Résulte de cette omission une insuffisante prise en compte de la question climatique dans les prises de décision. Ainsi, 66% des sondés considèrent que l’environnement devrait être pleinement intégré à la réflexion stratégique de l’entreprise, mais seuls 38% affirment que c’est le cas aujourd’hui. Et ce, en raison notamment d’un manque de temps lié au traitement de sujets considérés comme plus prioritaires par 72% des répondants, mais aussi d’un manque d’informations disponibles. 89% des répondants citent principalement la direction générale de l’entreprise comme leur premier pourvoyeur d’informations sur la question environnementale. À peine plus de la moitié (51%) ont accès à des briefings d’experts externes et seuls 12% font intervenir un conseiller externe permanent pour les aider dans leur prise de recul sur le sujet. Autant de lacunes qui font obstacle à une réflexion éclairée pour trouver des réponses viables et crédibles à la crise qui se dessine.
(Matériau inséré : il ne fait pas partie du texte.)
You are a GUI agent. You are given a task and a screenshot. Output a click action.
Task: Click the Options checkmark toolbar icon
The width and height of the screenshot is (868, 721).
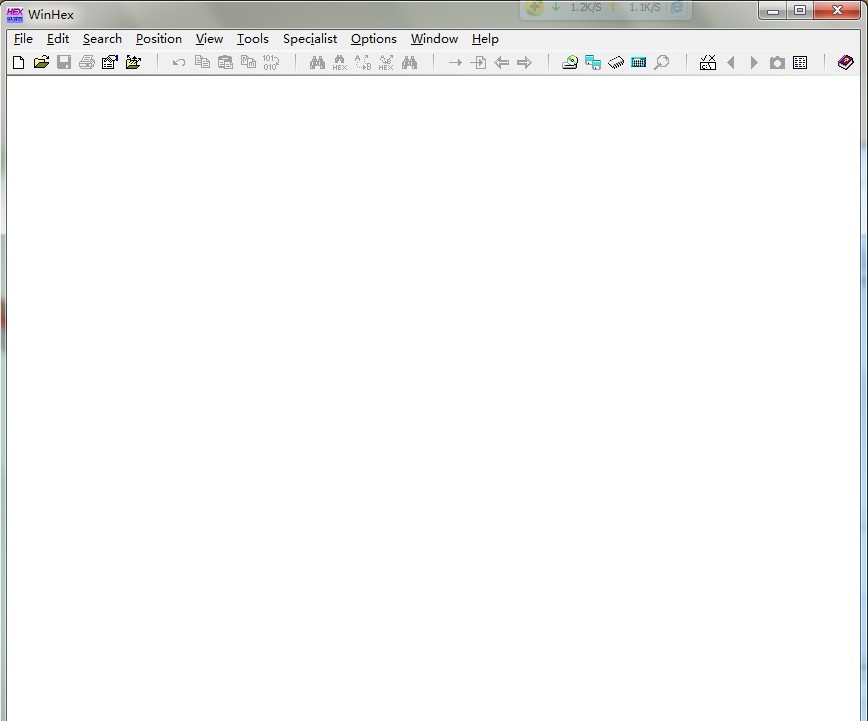pyautogui.click(x=708, y=62)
« Les administrateurs n’ont pas tous pris la mesure des enjeux que comporte la transformation durable de leur entreprise. Leur implication et leur capacité à remettre en cause l’ordre établi sont pourtant cruciales pour développer de nouvelles sources d’avantage concurrentiel et faire de cette transformation une opportunité de création de valeur. Se conformer aux exigences de reporting ne suffira pas à assurer la performance des entreprises sur le long terme. Afin de jouer pleinement leur rôle, les conseils d’administration doivent être formés et équipés sans plus attendre », observe Stanislas Nowicki, directeur associé au BCG.
Méthodologie : L’étude menée par Heidrick & Struggles, BCG et l’INSEAD Corporate Governance Centre a permis de recueillir les points de vue de 879 personnes, interrogées dans plus de 25 pays et dans 19 secteurs d’activité. Parallèlement, une série de tables rondes et de discussions ont été menées avec quelque 200 administrateurs à travers le monde. Les répondants à l’enquête, menée au début de l’année 2023, ont une expérience éprouvée en tant qu’administrateurs : les deux tiers d’entre eux sont membres de conseils d’administration depuis au moins six ans, et un tiers a exercé ses fonctions pendant plus de dix ans. Par comparaison avec les résultats d’une enquête similaire publiée l’année dernière (2022), l’édition 2023 se fonde un panel de répondants trois fois supérieur afin de refléter avec encore plus d’acuité la perception des questions environnementales par les conseils d’administration.